Ginger tea is one of the simplest home remedies for settling an upset stomach and easing diarrhea. All you need is fresh ginger root, water, and about 15 minutes. The key is getting the ratio and steeping time right so you extract enough of the active compounds without making a brew so strong it irritates your stomach further.
Basic Ginger Tea Recipe
Start with a one-inch piece of fresh ginger root, peeled and sliced thin. Thinner slices release more of ginger’s beneficial compounds into the water. Combine the slices with one cup of water in a small saucepan and bring it to a low simmer for five minutes. Then remove the pan from heat, cover it, and let the ginger steep for another five minutes. Strain the liquid into a mug.
If the flavor is too sharp on its own, stir in a teaspoon of honey and a squeeze of lemon. Both additions do more than improve taste. Honey provides a small amount of easily absorbed sugar, and lemon adds a little potassium, both of which help when your body is losing fluids. You can also drop in a peppermint or chamomile tea bag during the steeping phase for extra stomach-soothing effect.
If You Don’t Have Fresh Ginger
Powdered ginger works too. Use roughly a quarter to half teaspoon per cup of boiling water and steep for five minutes. The flavor will be more concentrated and slightly different, but you’ll still get the digestive benefits. Pre-made ginger tea bags are another option, though they tend to be milder. If you go that route, steep for the full time listed on the package and consider using two bags per cup.
How Much to Drink
Experts at UCLA Health recommend keeping total daily ginger intake to 3 to 4 grams for adults. A one-inch piece of fresh ginger weighs roughly 5 to 6 grams before peeling, but a significant portion of the compounds stay in the slices you strain out. In practical terms, two to three cups of ginger tea spread throughout the day keeps you well within safe limits.
Going over 6 grams of ginger a day can actually cause the problem you’re trying to fix. At high doses, ginger triggers reflux, heartburn, and, ironically, more diarrhea. If you’re pregnant, the recommended cap is 1 gram per day, which translates to roughly one mild cup.
Why Ginger Helps With Diarrhea
Ginger contains compounds that work on your digestive tract in a few ways. They help calm the muscle contractions in your intestines that speed food through too quickly during a bout of diarrhea. They also reduce inflammation in the gut lining, which is often part of what makes things worse. Ginger has been used for centuries for nausea, motion sickness, and general digestive discomfort, and the mechanism behind all of those overlaps: it slows down overactive signaling in the gut.
That said, ginger tea is a supportive remedy, not a cure. It can reduce discomfort and help your stomach settle, but it won’t eliminate the underlying cause if your diarrhea is triggered by an infection or food intolerance.

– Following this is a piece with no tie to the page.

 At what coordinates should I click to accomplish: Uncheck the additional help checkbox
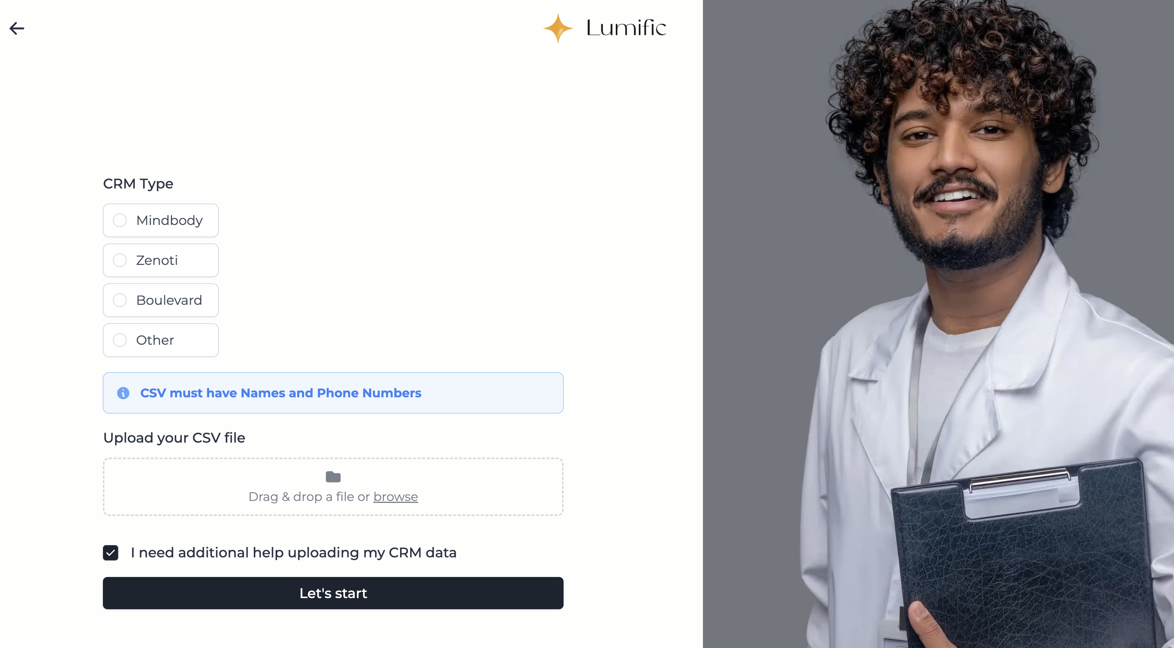pyautogui.click(x=111, y=553)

Staying Hydrated While You Recover
Diarrhea drains fluid and electrolytes fast, and ginger tea alone doesn’t replace what you’re losing. Think of it as one part of your fluid strategy, not the whole thing. Between cups of ginger tea, drink plain water, broth, or a simple oral rehydration mix (a pinch of salt and a teaspoon of sugar dissolved in a glass of water).
You can also build some rehydration into your ginger tea itself. Adding a small pinch of salt and a teaspoon of honey to each cup turns it into a mild electrolyte drink. It won’t taste salty if you keep the amount small, and the combination of sugar, salt, and fluid helps your intestines absorb water more efficiently.
Who Should Be Cautious
Ginger acts as a mild blood thinner. It inhibits the same clotting pathway that aspirin targets, so if you take anticoagulant medications or are scheduled for surgery, talk to your doctor before drinking ginger tea regularly. People on diabetes medications should also be aware that ginger can lower blood sugar slightly, which may compound the effect of their medication.
For most healthy adults, a few cups of ginger tea during a day or two of diarrhea is perfectly safe. The main thing to watch for is heartburn or stomach irritation, which signals you’ve had too much.
Signs Your Diarrhea Needs More Than Tea
Ginger tea is reasonable self-care for mild, short-lived diarrhea. But certain symptoms mean something more serious is going on. For adults, those include diarrhea lasting more than two days without any improvement, a fever above 102°F, bloody or black stools, severe abdominal pain, or signs of dehydration like excessive thirst, very dark urine, dizziness, or little to no urination.
Children have a shorter window. If a child’s diarrhea doesn’t improve within 24 hours, or they develop a high fever, bloody stools, or become unusually sleepy or unresponsive, they need medical attention promptly. Young children dehydrate faster than adults, so don’t rely on home remedies alone for more than a day.